• [PROBLEMS TO WORK ON]:
**a)** In the passage on deleting records, rewrite the part that opens with the words containing "It’s also interesting" and closes with "the debate continue.", changing "national database" to "central registry".
**b)** According to the passage on legacy systems, what could deleting the records of people be a small step away from?

• [DOCUMENT EXTRACT]:

It’s also interesting to note that it is a little harder to search for every instance of your name within the various legacy systems, and change them all in one go as can be the case with a national database, for instance. And if we can delete the records of the people surely it can be argued that it is a small step away from deleting the people associated with the original records especially if you are intent on infiltration, crime, terrorism, “sleepers” and all those other scarily portrayed instances throughout the fictional realm of movie producers and writers the world over.
As always we hope we have given you food for thought, let the debate continue.

• [ENTRIES PROVIDED]:
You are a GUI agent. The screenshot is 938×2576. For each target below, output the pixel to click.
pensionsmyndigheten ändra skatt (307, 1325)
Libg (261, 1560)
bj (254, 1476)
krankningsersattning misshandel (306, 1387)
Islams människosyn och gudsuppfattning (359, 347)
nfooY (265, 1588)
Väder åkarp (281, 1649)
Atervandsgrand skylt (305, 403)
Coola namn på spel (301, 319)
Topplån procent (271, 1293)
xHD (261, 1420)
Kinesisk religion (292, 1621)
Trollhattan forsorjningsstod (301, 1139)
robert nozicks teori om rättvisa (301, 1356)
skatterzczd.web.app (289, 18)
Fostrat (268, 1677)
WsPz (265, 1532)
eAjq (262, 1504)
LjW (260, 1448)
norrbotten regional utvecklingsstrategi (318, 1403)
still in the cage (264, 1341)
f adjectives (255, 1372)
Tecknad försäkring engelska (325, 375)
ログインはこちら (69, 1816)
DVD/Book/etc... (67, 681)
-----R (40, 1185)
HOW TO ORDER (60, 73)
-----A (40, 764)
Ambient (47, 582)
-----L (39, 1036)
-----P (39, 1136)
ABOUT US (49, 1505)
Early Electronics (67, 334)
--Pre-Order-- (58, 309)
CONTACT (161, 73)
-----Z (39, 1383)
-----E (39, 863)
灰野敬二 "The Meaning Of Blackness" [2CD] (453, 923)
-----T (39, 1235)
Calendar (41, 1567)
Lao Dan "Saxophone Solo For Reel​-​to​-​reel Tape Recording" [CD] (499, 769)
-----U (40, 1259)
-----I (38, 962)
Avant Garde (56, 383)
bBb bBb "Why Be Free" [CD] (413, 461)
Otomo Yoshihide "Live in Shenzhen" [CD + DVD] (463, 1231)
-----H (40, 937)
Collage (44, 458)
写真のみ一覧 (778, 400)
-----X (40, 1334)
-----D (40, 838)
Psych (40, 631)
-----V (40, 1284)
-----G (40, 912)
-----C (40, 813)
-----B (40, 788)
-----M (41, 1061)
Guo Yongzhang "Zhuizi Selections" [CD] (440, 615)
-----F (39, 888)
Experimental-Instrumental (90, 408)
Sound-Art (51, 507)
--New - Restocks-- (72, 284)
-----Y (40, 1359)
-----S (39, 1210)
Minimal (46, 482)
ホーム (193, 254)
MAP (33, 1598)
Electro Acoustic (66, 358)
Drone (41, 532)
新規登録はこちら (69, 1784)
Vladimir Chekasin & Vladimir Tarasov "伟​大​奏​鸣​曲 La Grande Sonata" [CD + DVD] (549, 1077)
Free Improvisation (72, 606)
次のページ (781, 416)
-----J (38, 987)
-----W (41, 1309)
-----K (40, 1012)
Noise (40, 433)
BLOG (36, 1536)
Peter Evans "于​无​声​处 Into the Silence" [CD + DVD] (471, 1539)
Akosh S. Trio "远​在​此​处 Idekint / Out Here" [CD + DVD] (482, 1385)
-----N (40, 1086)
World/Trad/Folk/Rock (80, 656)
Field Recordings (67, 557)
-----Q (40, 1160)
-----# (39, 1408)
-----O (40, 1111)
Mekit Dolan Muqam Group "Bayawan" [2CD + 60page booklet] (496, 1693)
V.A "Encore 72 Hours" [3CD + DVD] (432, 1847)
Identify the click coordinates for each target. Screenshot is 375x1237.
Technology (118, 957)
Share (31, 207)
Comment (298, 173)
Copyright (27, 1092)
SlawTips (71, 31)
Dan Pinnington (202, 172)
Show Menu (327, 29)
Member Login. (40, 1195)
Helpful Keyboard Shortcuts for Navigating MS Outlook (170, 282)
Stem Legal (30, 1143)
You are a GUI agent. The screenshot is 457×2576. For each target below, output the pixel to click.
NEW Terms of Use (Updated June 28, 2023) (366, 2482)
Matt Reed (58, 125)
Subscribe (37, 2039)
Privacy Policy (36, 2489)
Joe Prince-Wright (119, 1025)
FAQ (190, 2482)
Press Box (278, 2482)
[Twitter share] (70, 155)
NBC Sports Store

• [SOLVED TASKS]:
**a)**
It’s also interesting to note that it is a little harder to search for every instance of your name within the various legacy systems, and change them all in one go as can be the case with a central registry, for instance. And if we can delete the records of the people surely it can be argued that it is a small step away from deleting the people associated with the original records especially if you are intent on infiltration, crime, terrorism, “sleepers” and all those other scarily portrayed instances throughout the fictional realm of movie producers and writers the world over.
As always we hope we have given you food for thought, let the debate continue.

**b)** Deleting the people associated with the original records.